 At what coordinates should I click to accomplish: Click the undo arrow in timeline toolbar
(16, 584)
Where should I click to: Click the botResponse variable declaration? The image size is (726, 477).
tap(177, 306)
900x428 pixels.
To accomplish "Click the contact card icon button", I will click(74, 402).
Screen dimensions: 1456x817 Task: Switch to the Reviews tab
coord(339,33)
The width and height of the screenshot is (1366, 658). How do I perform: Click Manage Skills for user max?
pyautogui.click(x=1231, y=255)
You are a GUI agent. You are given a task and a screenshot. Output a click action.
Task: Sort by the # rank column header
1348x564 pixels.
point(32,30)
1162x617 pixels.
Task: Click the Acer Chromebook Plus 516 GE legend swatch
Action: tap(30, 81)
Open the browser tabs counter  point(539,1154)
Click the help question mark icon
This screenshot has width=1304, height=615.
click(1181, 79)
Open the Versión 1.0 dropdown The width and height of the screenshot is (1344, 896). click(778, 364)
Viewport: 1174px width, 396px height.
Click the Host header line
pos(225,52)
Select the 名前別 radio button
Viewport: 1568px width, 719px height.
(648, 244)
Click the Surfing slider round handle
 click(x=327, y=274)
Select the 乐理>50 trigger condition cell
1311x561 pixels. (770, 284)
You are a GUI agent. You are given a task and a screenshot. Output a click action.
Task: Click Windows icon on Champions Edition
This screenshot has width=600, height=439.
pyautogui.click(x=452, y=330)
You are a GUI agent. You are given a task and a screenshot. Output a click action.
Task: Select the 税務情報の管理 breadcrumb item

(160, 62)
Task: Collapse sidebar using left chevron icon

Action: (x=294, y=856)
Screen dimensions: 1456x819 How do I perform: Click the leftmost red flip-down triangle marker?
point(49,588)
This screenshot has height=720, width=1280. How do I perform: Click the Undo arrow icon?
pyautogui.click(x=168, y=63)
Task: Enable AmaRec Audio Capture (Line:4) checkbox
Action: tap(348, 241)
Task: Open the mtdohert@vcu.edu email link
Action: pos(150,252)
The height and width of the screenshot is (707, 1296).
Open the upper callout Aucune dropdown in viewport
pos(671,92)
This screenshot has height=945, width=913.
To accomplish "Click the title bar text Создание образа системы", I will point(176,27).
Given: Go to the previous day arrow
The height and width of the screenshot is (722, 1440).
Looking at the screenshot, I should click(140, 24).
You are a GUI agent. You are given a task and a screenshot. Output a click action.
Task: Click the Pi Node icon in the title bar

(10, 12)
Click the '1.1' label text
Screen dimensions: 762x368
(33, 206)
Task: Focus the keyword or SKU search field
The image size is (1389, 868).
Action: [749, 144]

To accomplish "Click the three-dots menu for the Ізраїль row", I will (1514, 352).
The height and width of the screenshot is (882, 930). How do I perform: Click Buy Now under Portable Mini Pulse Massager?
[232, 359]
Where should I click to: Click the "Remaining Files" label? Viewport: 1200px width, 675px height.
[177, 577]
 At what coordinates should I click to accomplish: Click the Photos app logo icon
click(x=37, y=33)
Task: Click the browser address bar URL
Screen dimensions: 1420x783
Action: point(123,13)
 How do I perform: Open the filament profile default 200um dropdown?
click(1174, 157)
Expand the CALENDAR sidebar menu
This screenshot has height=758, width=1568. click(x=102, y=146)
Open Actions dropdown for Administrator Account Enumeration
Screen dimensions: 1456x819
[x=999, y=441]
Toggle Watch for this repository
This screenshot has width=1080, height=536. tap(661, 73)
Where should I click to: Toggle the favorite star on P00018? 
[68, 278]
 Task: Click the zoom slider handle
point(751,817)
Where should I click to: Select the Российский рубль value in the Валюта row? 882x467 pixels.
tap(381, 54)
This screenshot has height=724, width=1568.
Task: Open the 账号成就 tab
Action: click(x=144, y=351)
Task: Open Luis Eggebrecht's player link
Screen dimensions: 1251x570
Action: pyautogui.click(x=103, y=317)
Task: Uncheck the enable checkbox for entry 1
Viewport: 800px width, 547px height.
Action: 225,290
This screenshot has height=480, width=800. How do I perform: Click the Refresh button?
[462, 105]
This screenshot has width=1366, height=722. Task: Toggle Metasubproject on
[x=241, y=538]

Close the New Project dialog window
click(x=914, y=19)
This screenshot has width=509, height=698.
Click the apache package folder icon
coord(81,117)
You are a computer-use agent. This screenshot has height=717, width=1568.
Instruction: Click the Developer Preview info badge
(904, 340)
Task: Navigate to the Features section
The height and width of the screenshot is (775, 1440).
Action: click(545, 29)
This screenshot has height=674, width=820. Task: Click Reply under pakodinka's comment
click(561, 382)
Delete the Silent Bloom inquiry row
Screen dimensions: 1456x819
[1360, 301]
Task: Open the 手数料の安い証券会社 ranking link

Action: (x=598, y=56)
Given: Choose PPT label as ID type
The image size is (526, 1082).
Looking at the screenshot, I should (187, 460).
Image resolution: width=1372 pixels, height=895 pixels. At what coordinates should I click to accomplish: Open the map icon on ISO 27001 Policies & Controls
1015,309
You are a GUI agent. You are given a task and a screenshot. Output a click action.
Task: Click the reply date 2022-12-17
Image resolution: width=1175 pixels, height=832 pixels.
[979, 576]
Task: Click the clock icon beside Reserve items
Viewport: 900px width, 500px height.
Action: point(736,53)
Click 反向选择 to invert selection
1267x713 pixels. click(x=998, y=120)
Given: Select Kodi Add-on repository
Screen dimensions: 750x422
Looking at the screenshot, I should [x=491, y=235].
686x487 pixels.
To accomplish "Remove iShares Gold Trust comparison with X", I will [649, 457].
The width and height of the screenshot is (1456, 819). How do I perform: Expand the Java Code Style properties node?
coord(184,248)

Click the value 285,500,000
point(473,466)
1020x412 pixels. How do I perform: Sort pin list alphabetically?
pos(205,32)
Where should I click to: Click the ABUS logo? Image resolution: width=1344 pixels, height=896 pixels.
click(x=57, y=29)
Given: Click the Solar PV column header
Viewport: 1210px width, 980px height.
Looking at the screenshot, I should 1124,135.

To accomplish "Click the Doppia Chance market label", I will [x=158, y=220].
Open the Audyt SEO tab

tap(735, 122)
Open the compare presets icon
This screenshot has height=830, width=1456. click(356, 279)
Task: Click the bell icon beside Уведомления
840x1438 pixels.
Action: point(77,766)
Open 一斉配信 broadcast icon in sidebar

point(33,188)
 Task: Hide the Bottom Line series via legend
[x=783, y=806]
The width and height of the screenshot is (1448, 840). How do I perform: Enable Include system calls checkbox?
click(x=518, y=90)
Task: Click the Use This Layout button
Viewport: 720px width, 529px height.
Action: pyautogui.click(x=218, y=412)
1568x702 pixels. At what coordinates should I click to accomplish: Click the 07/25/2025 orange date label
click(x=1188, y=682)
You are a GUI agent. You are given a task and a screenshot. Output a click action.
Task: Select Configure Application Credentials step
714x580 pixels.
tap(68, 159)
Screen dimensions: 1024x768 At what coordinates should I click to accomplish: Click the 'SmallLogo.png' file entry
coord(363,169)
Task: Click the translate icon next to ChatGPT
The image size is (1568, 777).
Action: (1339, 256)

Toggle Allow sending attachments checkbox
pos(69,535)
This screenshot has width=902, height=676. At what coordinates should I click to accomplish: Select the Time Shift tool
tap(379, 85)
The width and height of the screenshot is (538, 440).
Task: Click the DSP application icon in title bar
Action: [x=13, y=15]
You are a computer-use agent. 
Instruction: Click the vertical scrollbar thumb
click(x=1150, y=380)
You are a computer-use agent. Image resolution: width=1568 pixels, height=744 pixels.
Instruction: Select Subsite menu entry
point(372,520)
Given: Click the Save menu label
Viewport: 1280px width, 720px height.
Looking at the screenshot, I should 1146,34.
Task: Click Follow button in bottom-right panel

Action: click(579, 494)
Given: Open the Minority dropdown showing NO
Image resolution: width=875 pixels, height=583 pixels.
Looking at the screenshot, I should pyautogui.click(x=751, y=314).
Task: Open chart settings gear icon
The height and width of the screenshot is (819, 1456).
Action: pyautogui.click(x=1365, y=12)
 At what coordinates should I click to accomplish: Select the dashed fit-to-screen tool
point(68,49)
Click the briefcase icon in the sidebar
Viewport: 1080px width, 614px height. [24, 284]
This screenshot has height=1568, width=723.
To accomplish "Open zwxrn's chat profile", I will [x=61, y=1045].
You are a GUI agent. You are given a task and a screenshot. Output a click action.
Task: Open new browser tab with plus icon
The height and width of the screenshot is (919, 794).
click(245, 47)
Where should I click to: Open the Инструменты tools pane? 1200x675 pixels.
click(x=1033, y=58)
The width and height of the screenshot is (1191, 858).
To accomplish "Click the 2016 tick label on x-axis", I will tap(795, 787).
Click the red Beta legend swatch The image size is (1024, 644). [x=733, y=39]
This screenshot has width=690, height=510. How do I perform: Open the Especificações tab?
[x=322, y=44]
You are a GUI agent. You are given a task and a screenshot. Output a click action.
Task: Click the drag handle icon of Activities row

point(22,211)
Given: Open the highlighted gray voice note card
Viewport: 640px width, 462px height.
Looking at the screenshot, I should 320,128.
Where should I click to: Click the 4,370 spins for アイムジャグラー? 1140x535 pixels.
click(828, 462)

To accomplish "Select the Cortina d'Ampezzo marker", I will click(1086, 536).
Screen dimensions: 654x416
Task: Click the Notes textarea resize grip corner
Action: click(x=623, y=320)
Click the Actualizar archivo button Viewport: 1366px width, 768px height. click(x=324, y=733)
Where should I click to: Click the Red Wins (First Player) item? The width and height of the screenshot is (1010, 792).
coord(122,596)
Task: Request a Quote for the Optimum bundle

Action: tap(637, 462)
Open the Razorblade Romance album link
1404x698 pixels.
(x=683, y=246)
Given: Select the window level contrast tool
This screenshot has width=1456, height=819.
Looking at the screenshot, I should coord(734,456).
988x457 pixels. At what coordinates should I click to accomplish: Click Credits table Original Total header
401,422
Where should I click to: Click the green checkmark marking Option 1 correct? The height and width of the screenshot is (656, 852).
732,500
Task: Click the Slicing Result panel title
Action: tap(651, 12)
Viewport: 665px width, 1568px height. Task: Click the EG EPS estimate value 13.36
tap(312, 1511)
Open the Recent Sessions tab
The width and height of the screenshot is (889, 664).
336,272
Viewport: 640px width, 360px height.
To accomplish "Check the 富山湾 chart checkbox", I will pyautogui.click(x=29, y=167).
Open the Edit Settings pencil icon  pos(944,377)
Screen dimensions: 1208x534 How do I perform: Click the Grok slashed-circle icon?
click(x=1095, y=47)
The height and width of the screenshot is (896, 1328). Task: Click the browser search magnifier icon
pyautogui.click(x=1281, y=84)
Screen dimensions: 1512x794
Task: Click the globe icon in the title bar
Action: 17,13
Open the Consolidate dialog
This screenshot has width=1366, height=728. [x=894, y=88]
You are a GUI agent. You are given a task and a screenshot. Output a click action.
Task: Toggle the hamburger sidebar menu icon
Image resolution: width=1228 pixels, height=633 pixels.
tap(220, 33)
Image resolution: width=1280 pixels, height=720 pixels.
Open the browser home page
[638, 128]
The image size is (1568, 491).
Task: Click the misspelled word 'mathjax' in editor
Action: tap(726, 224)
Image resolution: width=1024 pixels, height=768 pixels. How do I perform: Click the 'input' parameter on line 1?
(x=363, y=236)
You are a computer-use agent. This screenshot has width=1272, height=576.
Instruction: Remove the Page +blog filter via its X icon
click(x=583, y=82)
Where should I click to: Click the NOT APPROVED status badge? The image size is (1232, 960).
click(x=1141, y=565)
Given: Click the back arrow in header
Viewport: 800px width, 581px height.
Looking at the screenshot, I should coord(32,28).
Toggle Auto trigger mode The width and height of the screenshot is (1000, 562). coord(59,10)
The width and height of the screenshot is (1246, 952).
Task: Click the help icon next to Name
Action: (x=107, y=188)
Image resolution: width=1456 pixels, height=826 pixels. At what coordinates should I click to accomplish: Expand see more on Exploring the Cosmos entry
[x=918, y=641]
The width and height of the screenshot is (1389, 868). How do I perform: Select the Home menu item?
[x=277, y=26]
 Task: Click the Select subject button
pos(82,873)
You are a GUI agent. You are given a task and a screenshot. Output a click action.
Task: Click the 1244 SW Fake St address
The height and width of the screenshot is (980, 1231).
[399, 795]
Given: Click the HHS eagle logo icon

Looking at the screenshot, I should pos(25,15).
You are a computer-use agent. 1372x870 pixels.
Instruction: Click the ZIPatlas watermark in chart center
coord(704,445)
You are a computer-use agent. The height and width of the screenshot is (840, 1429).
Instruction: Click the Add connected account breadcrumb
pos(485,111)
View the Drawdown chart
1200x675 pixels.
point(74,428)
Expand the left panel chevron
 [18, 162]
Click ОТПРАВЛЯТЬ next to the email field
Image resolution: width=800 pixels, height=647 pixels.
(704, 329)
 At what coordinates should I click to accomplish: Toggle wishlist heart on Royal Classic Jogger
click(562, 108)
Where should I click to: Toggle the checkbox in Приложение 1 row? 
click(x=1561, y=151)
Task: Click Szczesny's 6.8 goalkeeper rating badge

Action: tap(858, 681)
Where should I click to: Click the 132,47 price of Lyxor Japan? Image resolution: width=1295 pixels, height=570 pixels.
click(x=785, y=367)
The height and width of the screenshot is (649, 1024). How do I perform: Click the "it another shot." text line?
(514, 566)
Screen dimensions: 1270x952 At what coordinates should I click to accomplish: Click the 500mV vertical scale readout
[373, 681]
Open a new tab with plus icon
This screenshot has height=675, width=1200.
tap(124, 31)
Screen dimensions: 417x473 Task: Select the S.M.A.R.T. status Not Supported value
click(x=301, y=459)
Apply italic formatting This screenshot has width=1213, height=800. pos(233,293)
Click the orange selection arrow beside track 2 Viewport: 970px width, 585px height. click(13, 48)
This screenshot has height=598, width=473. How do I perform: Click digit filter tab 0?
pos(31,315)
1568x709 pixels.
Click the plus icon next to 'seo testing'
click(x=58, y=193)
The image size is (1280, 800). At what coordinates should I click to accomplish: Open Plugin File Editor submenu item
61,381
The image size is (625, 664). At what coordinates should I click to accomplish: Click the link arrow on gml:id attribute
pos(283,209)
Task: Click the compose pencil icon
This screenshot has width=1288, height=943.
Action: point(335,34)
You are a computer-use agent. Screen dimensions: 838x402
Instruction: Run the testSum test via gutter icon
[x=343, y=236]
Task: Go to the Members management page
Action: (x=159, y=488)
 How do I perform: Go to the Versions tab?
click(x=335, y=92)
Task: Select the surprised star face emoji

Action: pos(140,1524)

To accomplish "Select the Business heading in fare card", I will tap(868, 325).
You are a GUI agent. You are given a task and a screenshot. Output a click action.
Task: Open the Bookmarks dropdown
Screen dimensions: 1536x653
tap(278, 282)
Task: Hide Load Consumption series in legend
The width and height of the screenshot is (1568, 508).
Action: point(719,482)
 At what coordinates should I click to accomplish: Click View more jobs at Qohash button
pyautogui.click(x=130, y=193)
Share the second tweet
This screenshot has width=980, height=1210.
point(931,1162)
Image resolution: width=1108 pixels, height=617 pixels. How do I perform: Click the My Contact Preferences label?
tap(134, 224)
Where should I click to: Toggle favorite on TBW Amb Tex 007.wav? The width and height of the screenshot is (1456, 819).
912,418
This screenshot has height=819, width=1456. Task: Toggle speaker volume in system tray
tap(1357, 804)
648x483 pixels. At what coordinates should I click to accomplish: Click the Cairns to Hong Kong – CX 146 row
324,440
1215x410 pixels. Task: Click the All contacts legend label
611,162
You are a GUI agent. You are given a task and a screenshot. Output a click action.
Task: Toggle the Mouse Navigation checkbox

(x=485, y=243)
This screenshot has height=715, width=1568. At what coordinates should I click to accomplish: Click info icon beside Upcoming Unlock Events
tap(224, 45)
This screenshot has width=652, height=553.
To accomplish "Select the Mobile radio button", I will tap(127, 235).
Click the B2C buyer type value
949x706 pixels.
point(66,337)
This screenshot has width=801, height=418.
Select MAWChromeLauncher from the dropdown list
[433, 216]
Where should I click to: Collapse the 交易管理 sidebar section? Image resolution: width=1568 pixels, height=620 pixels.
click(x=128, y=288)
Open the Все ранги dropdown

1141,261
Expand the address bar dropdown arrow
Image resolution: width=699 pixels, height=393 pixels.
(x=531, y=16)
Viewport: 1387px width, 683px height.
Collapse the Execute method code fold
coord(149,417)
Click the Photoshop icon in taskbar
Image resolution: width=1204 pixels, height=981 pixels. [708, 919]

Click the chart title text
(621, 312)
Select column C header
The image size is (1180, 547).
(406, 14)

....

TASK GOAL:
Print the lines of the material above verbatim, beginning with the line that contains "This screenshot has height=480, width=800." and continuing through the line that contains "Action: click(545, 29)".

ANSWER TO THIS TASK:
This screenshot has height=480, width=800. How do I perform: Click the Refresh button?
[462, 105]
This screenshot has width=1366, height=722. Task: Toggle Metasubproject on
[x=241, y=538]

Close the New Project dialog window
click(x=914, y=19)
This screenshot has width=509, height=698.
Click the apache package folder icon
coord(81,117)
You are a computer-use agent. This screenshot has height=717, width=1568.
Instruction: Click the Developer Preview info badge
(904, 340)
Task: Navigate to the Features section
The height and width of the screenshot is (775, 1440).
Action: click(545, 29)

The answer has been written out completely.